Young's modulus of elasticity
Young's
Modulus quantifies the elasticity of the polymer. It is defined, for small
strains, as the ratio of rate of change of stress to strain. Like tensile
strength, this is highly relevant in polymer applications involving the
physical properties of polymers, such as rubber bands. The modulus is strongly
dependent on temperature.
Transport
properties
Transport properties such as diffusivity relate to
how rapidly molecules move through the polymer matrix. These are very important
in many applications of polymers for films and membranes.
Phase behavior
Melting point
The term melting point, when applied to polymers,
suggests not a solid-liquid phase transition but a transition from a
crystalline or semi-crystalline phase to a solid amorphous phase. Though
abbreviated as simply Tm, the
property in question is more
properly
called the crystalline melting temperature. Among synthetic polymers,
crystalline melting is only discussed with regards to thermoplastics, as
thermosetting polymers will decompose at high temperatures rather than melt.
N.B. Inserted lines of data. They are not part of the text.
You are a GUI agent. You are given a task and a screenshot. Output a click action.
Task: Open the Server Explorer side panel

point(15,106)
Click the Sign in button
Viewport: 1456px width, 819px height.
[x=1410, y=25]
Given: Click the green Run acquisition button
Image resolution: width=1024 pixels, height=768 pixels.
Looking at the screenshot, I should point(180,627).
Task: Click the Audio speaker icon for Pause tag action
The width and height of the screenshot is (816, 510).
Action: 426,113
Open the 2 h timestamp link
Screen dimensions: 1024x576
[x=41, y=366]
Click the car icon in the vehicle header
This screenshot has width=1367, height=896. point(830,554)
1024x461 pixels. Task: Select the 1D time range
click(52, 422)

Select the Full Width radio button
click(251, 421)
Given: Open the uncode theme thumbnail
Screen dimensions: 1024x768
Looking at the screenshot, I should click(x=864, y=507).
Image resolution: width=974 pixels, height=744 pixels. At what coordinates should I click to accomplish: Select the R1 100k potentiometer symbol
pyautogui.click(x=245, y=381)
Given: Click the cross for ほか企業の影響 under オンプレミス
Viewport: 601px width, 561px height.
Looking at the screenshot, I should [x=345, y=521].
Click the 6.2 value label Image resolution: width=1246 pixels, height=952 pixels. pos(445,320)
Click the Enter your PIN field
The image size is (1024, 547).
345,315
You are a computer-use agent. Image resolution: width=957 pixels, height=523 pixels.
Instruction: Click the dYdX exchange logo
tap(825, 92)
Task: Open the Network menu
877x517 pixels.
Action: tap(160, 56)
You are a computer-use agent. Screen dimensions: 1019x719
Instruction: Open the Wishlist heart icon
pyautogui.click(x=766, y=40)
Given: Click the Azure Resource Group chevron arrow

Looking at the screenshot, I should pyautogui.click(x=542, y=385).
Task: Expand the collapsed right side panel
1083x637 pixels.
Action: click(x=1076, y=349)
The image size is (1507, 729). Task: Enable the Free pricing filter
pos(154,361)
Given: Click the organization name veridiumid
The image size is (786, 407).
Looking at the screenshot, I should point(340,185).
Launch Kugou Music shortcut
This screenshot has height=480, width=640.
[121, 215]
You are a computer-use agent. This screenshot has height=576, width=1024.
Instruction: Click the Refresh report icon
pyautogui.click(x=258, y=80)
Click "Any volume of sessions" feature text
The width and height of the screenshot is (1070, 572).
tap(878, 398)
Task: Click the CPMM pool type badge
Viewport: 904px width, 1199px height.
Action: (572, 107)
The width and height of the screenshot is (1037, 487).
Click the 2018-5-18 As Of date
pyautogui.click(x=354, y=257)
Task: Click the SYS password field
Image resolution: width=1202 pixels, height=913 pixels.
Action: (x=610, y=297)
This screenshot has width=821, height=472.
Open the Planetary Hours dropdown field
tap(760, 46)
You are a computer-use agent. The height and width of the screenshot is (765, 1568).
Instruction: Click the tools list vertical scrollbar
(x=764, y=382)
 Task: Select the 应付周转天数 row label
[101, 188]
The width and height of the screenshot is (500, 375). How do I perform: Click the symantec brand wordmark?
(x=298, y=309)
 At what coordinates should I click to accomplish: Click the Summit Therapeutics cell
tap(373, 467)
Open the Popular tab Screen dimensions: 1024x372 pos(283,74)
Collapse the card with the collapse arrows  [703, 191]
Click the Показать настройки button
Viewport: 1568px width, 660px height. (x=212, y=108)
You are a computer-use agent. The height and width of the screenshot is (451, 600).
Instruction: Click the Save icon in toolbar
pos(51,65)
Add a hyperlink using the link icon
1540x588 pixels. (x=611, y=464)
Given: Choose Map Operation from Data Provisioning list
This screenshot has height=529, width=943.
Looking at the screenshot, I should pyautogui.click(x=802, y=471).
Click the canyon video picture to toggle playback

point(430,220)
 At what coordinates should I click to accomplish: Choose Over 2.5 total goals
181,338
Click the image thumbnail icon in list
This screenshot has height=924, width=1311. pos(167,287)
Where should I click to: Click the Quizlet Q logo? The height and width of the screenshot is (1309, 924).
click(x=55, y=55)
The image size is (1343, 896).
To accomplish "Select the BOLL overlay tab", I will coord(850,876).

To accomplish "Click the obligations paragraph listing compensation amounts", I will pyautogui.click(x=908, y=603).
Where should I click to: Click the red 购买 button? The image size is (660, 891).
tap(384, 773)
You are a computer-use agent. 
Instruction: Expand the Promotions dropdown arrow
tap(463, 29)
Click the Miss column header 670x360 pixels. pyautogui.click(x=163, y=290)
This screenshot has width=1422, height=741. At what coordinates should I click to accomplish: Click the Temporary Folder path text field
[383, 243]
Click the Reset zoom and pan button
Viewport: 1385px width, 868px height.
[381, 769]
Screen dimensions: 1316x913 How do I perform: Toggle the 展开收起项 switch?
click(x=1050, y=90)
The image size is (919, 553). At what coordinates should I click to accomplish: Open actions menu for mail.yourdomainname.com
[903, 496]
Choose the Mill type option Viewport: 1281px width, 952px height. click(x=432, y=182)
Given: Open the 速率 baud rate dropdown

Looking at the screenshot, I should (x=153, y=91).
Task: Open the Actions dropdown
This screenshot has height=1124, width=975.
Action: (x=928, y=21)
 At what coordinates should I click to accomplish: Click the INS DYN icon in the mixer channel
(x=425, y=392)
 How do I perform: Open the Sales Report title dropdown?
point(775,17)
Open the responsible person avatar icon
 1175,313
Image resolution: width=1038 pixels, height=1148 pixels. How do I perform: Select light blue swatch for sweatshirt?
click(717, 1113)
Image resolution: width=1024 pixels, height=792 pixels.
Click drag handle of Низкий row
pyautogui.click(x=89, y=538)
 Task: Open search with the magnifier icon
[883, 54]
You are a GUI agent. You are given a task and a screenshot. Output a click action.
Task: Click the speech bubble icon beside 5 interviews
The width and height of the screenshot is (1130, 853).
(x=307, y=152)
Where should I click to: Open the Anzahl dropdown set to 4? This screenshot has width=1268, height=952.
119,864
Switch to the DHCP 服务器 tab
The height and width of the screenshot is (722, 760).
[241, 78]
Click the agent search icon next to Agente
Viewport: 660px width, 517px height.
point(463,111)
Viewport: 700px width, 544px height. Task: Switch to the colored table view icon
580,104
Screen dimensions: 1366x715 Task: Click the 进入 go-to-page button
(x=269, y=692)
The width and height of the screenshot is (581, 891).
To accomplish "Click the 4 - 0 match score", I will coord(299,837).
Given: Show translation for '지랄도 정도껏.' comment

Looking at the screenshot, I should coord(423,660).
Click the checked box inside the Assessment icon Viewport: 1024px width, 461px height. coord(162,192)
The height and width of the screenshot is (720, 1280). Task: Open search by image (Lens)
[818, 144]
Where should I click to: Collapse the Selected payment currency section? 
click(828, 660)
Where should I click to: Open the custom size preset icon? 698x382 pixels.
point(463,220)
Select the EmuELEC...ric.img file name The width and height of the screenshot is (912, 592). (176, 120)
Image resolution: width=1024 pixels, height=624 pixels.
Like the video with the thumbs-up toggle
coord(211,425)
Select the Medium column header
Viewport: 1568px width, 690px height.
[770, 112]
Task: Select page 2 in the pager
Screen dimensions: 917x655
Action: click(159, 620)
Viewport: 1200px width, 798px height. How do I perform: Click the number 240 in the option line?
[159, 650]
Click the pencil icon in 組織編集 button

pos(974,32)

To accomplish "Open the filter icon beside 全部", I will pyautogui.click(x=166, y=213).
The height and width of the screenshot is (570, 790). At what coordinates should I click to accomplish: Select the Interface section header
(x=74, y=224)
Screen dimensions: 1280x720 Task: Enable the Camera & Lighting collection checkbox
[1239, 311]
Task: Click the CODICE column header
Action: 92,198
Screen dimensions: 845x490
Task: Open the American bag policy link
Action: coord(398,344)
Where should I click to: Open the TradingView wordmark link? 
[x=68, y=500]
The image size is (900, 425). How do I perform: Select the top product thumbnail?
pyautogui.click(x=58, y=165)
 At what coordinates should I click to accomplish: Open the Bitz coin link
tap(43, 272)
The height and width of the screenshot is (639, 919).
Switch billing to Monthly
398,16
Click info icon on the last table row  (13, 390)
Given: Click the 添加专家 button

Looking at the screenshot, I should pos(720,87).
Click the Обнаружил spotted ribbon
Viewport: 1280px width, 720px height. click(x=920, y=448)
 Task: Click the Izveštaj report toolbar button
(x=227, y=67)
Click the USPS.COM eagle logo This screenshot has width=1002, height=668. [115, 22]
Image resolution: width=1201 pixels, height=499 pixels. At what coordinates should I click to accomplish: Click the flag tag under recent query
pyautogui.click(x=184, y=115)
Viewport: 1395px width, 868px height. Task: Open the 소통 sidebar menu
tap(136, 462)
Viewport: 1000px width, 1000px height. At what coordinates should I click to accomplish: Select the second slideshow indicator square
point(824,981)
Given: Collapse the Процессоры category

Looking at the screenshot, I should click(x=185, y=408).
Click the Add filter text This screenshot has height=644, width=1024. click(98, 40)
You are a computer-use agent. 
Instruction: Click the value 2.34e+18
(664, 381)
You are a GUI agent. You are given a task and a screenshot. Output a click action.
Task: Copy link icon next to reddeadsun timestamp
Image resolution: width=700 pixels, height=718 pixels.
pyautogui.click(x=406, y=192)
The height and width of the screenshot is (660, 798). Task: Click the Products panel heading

Glass transition temperature
A parameter of particular interest in synthetic
polymer manufacturing is the glass transition temperature (Tg), which describes
the temperature at which amorphous
polymers
undergo a transition from a rubbery, viscous amorphous solid, to a brittle,
glassy amorphous solid. The glass transition temperature may be engineered by
altering the degree of branching or crosslinking in the polymer or by the
addition of plasticizer.
Mixing behavior
In general, polymeric mixtures are far less
miscible than mixtures of small molecule materials. This effect results from
the fact that the driving force for mixing is usually entropy, not interaction
energy. In other words, miscible materials usually form a solution not because
their interaction with each other is more favorable than their
self-interaction, but because of an increase in entropy and hence free energy
associated with increasing the amount of volume available to each component.
This increase in entropy scales with the number of particles (or moles) being
mixed. Since polymeric molecules are much larger and hence generally have much
higher specific volumes than small molecules, the number of molecules involved
in a polymeric mixture is far smaller than the number in a small molecule
mixture of equal volume. The energetics of mixing, on the other hand, is
comparable on a per volume basis for polymeric and small molecule mixtures.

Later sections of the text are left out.